OLYMPIA – Gov. Chris Gregoire signed the state’s 2011-’13 transportation budget Monday and issued a warning to the Legislature to hurry up on other spending plans for the next biennium that seem to be hostage to disagreements between the two chambers.
Agree on a general operating budget “no later than the end of the week,” she said, or risk running out of time for the special session. If that happens, Gregoire said she’d let legislators go home and stay there until they can strike a deal on the operating budget and a list of other proposals creating a roadblock to compromises.
“Things are not moving as fast as I think they should be,” a clearly unhappy Gregoire said after signing the transportation bill.
That bill was a model of bipartisanship, with committee leaders from both parties and both chambers attending the signing while committee staff and department heads smiled for the cameras. It spends $5.6 billion on road, bridge, rail and ferry projects over the next two years, providing paychecks for an estimated 30,000 workers. Line items for Eastern Washington projects include $72 million for the North Spokane Corridor, $15.8 million to widen Interstate 90 in the Spokane Valley, and $12 million to replace the Keller Ferry.
But the state will exhaust most of the money for big projects from gas tax increases approved by voters in 2003 and 2005, with some big projects like the North Spokane Corridor unfinished and others like a new bridge between Vancouver and Portland unstarted, Gregoire said. It also will be short of money to maintain the roads it has, and needs a better way to support the ferry system.
Voters will be asked to approve more taxes – possibly an extra gasoline tax, possibly some other system – in 2012, she said. Before that happens, however, a new Transportation Advisory Commission will hold hearings around the state.

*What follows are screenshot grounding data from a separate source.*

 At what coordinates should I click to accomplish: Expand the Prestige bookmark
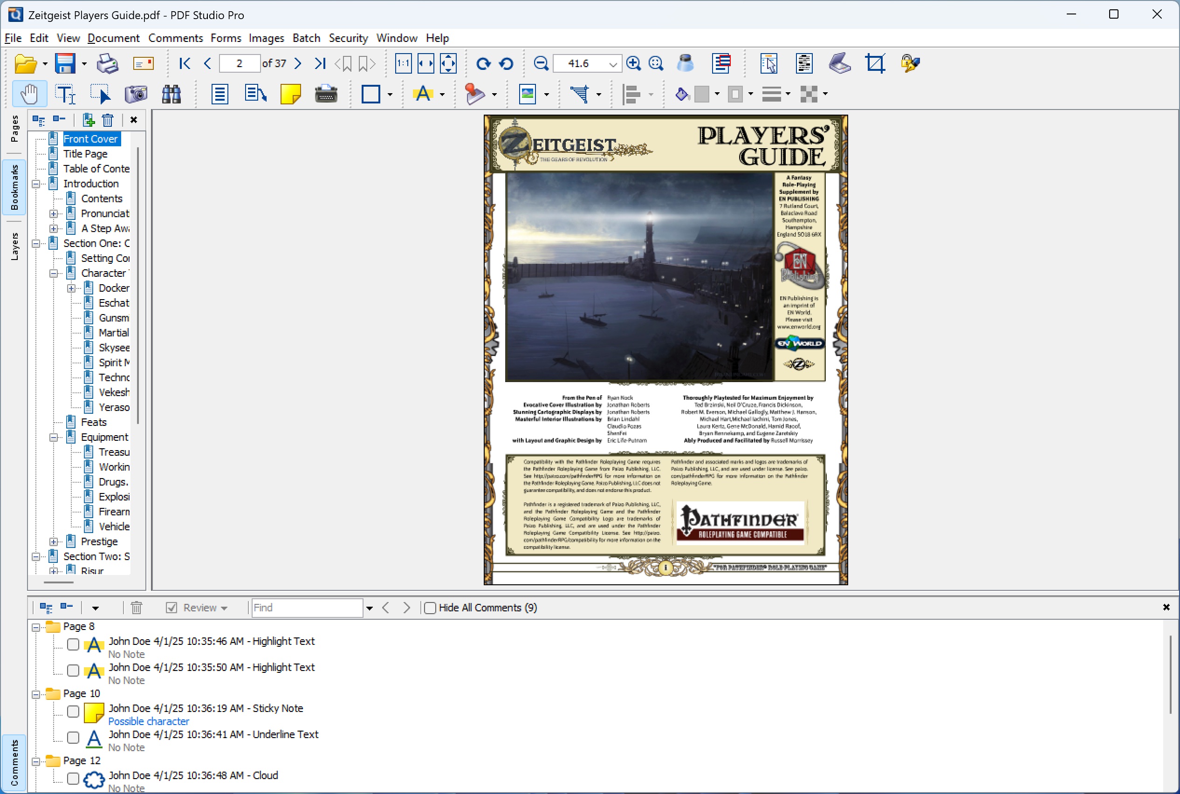click(55, 541)
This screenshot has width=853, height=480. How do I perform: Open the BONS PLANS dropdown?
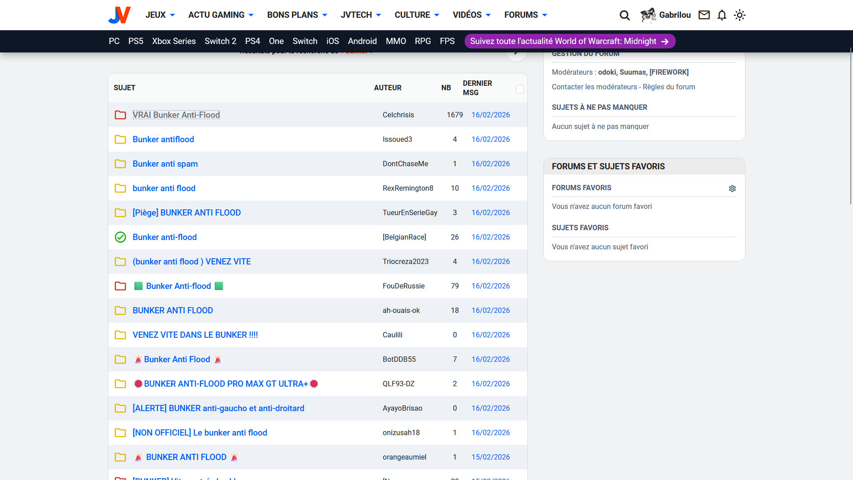tap(297, 15)
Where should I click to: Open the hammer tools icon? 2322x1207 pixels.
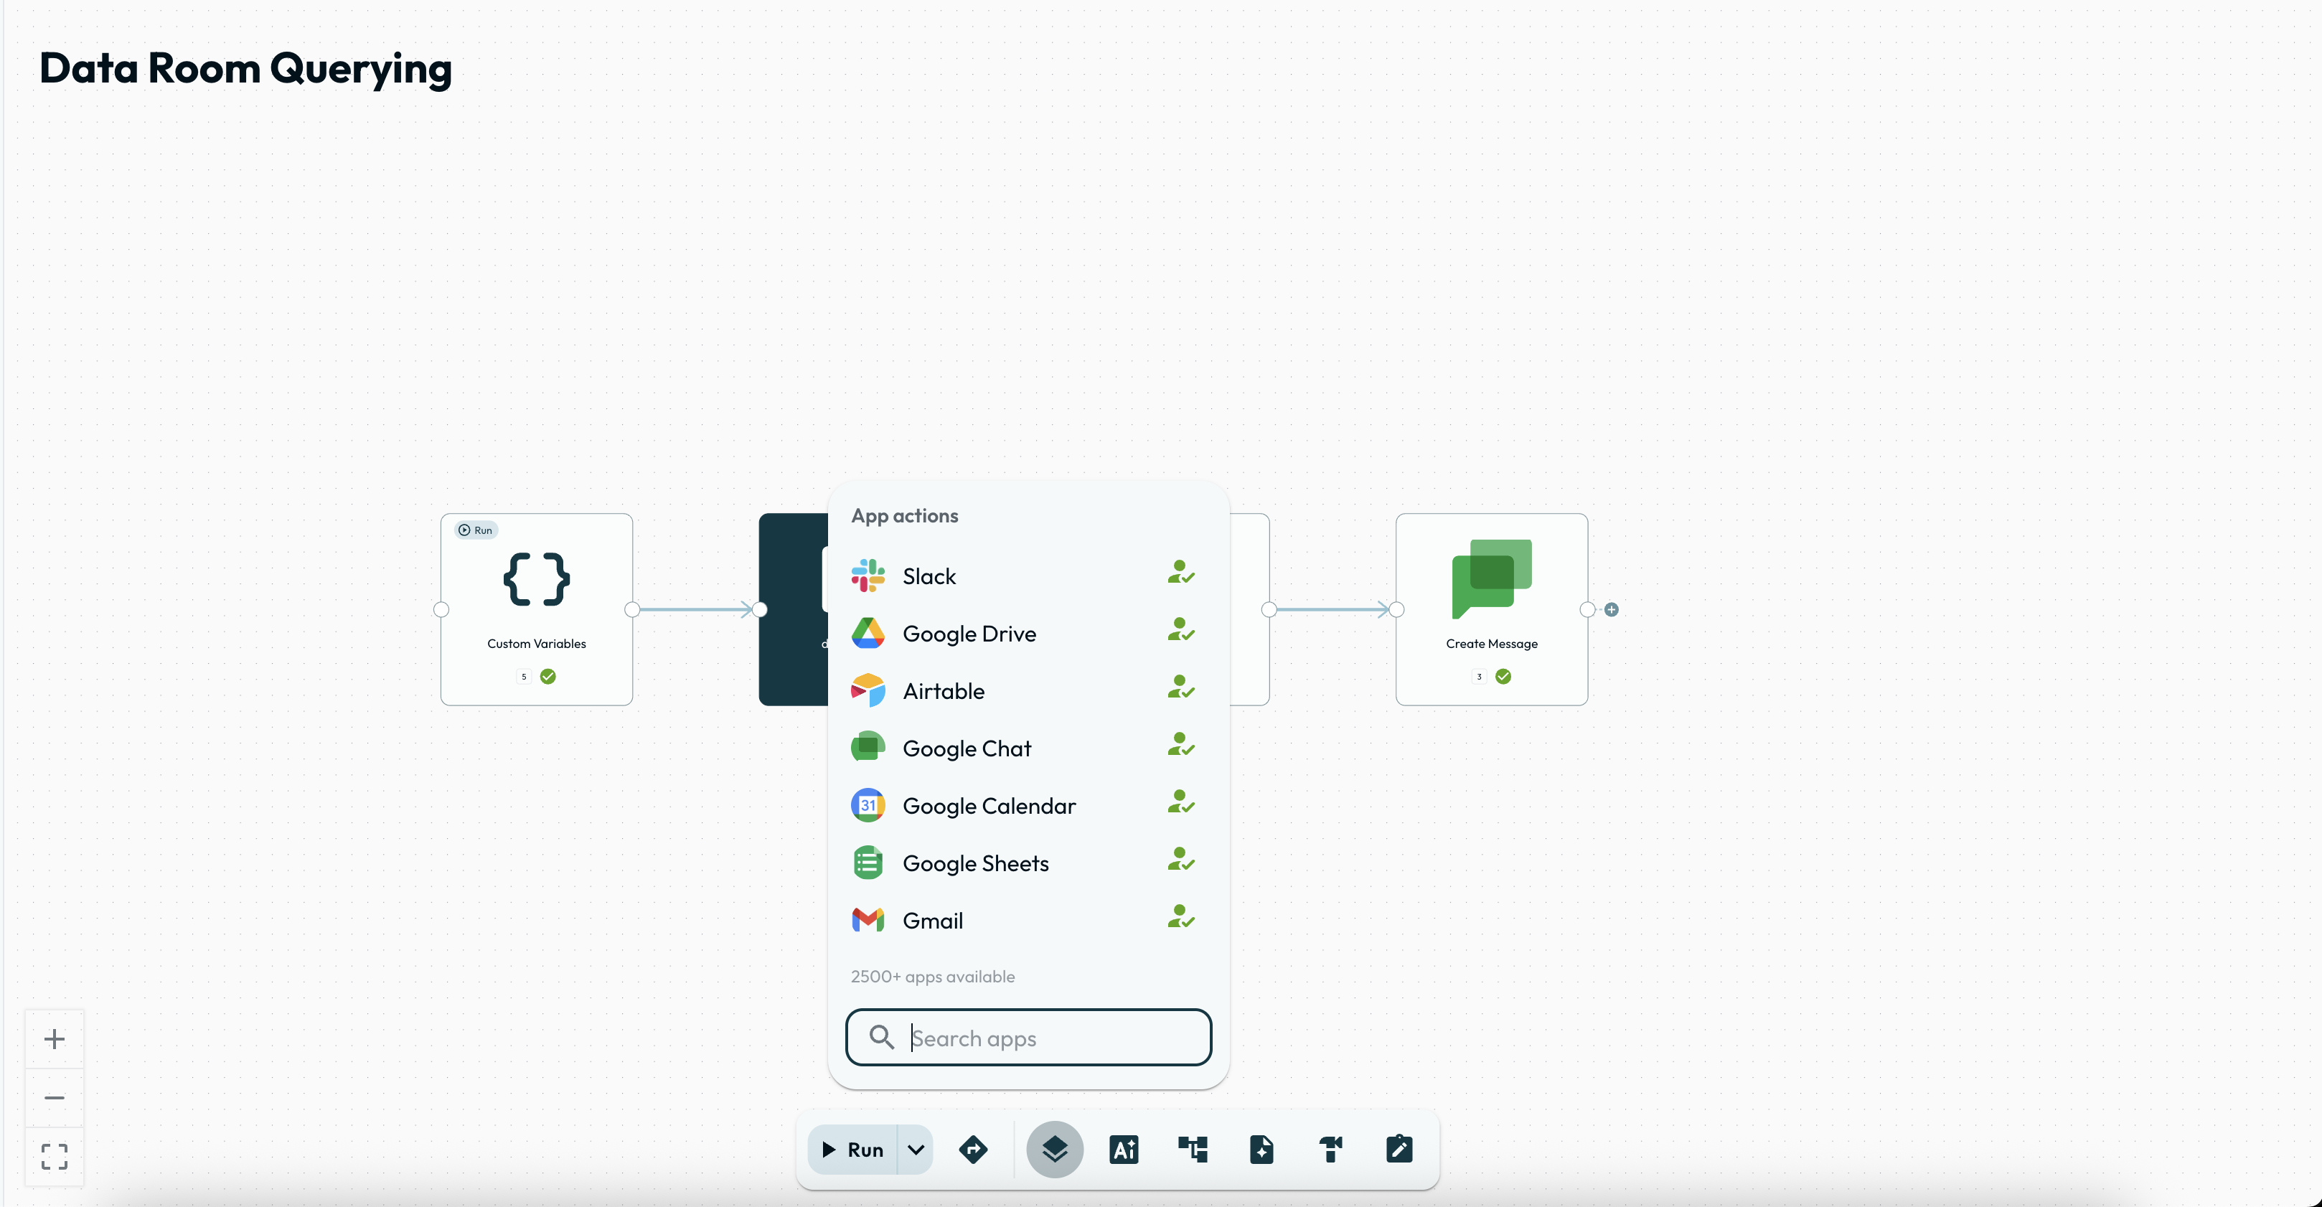[1330, 1149]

After signing the transportation budget, she announced she was appointing the top Democrats and Republicans from the House and Senate transportation committees to the advisory commission, and all agreed some increase in taxes or fees will have to be put to voters next year.

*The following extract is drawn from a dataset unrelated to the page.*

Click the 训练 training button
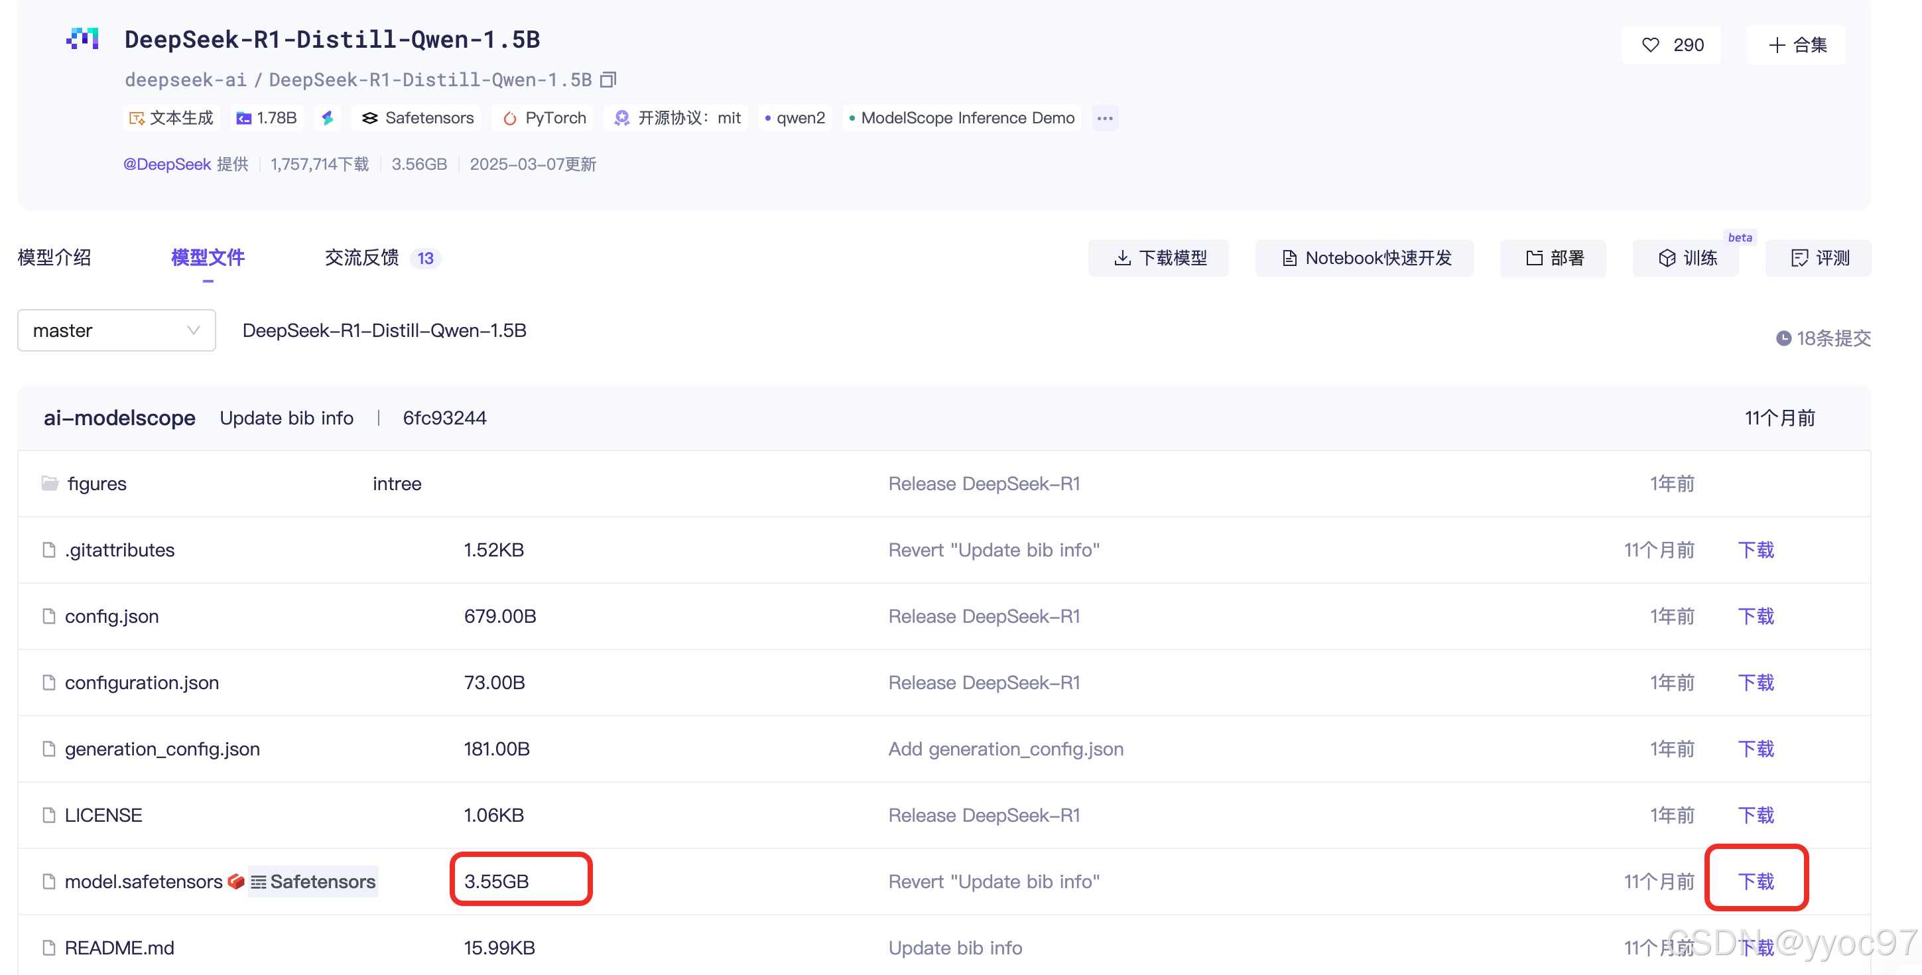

Agreement is lacking on the much larger general operating budget, which remains stalled after 105 days of the regular session and 21 days of a special session. The biggest stumbling blocks, however, are not the budget itself but issues like changes to the state’s workers’ compensation system and the Disability Lifeline, as well as a reduction in the state’s debt limit for bonds.
House Democrats have so far refused to vote on a Senate bill allowing voluntary lump-sum settlements for injured workers over age 55. The Senate “has made it clear they want a workers’ comp bill” before a vote on the budget, Gregoire said.
Part of the problem has been the pace of the special session, which has seen one chamber or the other in recess most days, she said. “It’s very hard to negotiate when you have only one house here at a time.”